What you need to do: Reproduce the full set of records verbatim.

Dataset entries:

+++

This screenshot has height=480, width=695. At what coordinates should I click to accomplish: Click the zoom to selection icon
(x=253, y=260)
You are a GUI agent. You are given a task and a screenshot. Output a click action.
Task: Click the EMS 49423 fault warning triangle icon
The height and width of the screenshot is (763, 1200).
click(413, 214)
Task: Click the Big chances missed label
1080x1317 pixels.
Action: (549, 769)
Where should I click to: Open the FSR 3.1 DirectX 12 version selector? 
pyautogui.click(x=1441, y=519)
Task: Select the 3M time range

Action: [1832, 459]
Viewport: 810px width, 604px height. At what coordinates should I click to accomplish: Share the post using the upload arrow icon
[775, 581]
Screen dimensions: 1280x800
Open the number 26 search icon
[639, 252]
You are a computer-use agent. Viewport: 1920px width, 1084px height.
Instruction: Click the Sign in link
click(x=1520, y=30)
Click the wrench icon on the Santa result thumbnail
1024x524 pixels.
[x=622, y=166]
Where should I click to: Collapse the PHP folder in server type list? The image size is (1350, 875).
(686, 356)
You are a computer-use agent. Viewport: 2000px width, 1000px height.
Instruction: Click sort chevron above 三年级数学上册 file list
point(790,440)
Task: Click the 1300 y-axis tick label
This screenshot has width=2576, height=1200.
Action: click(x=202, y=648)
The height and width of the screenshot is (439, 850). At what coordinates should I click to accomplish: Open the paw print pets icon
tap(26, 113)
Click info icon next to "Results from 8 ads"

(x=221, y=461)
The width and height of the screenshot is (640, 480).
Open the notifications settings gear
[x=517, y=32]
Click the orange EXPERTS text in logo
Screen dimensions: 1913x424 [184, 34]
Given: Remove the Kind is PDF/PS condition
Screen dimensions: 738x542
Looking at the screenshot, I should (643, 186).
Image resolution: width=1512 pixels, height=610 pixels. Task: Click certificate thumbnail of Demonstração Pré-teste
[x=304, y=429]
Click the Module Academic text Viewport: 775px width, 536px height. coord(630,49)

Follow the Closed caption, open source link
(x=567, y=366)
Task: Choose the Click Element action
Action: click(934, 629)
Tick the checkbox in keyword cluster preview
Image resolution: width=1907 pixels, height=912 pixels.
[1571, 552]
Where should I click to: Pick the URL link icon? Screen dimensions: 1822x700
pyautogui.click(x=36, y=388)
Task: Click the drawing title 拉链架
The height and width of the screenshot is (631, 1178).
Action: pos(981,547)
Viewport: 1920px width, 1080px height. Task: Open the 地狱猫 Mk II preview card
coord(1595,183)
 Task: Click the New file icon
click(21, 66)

+++

Exercise response:
This screenshot has height=480, width=695. At what coordinates should I click to accomplish: Click the zoom to selection icon
(x=253, y=260)
You are a GUI agent. You are given a task and a screenshot. Output a click action.
Task: Click the EMS 49423 fault warning triangle icon
The height and width of the screenshot is (763, 1200).
click(413, 214)
Task: Click the Big chances missed label
1080x1317 pixels.
Action: (549, 769)
Where should I click to: Open the FSR 3.1 DirectX 12 version selector? 
pyautogui.click(x=1441, y=519)
Task: Select the 3M time range

Action: [1832, 459]
Viewport: 810px width, 604px height. At what coordinates should I click to accomplish: Share the post using the upload arrow icon
[775, 581]
Screen dimensions: 1280x800
Open the number 26 search icon
[639, 252]
You are a computer-use agent. Viewport: 1920px width, 1084px height.
Instruction: Click the Sign in link
click(x=1520, y=30)
Click the wrench icon on the Santa result thumbnail
1024x524 pixels.
[x=622, y=166]
Where should I click to: Collapse the PHP folder in server type list? The image size is (1350, 875).
(686, 356)
You are a computer-use agent. Viewport: 2000px width, 1000px height.
Instruction: Click sort chevron above 三年级数学上册 file list
point(790,440)
Task: Click the 1300 y-axis tick label
This screenshot has width=2576, height=1200.
Action: click(x=202, y=648)
The height and width of the screenshot is (439, 850). At what coordinates should I click to accomplish: Open the paw print pets icon
tap(26, 113)
Click info icon next to "Results from 8 ads"

(x=221, y=461)
The width and height of the screenshot is (640, 480).
Open the notifications settings gear
[x=517, y=32]
Click the orange EXPERTS text in logo
Screen dimensions: 1913x424 [184, 34]
Given: Remove the Kind is PDF/PS condition
Screen dimensions: 738x542
Looking at the screenshot, I should (643, 186).
Image resolution: width=1512 pixels, height=610 pixels. Task: Click certificate thumbnail of Demonstração Pré-teste
[x=304, y=429]
Click the Module Academic text Viewport: 775px width, 536px height. coord(630,49)

Follow the Closed caption, open source link
(x=567, y=366)
Task: Choose the Click Element action
Action: click(934, 629)
Tick the checkbox in keyword cluster preview
Image resolution: width=1907 pixels, height=912 pixels.
[1571, 552]
Where should I click to: Pick the URL link icon? Screen dimensions: 1822x700
pyautogui.click(x=36, y=388)
Task: Click the drawing title 拉链架
The height and width of the screenshot is (631, 1178).
Action: pos(981,547)
Viewport: 1920px width, 1080px height. Task: Open the 地狱猫 Mk II preview card
coord(1595,183)
 Task: Click the New file icon
click(21, 66)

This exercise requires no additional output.